- _Task brief_
Pictures are to be dropped. Everything else in the listing gets copied exactly.

- _Given entries_
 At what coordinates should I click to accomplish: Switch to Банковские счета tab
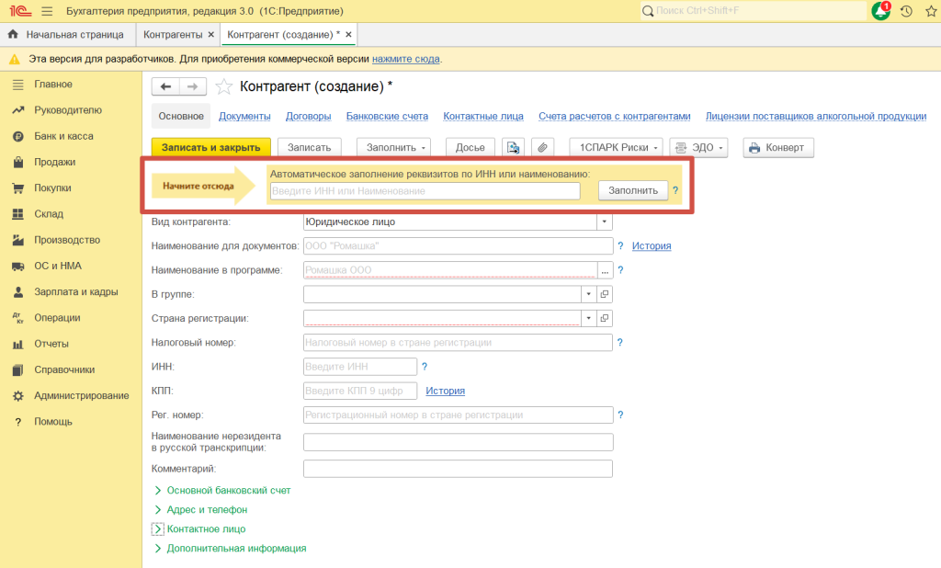coord(387,116)

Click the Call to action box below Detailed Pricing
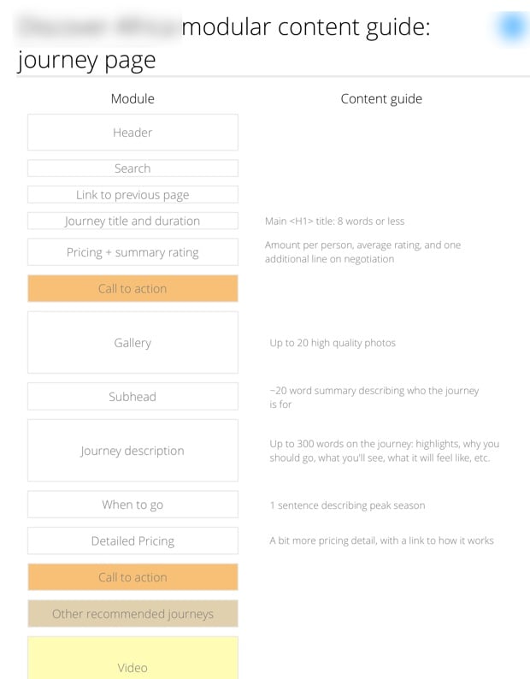(x=133, y=577)
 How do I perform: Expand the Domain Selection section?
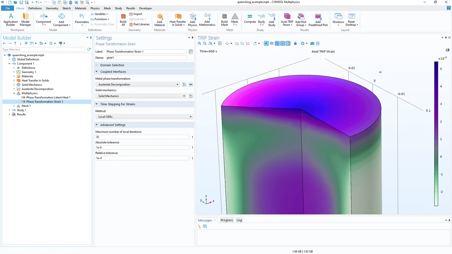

- _Task solution_
 At what coordinates should I click to accomplish: Switch to Банковские счета tab
coord(387,116)

Click the Call to action box below Detailed Pricing
(x=133, y=577)
 How do I perform: Expand the Domain Selection section?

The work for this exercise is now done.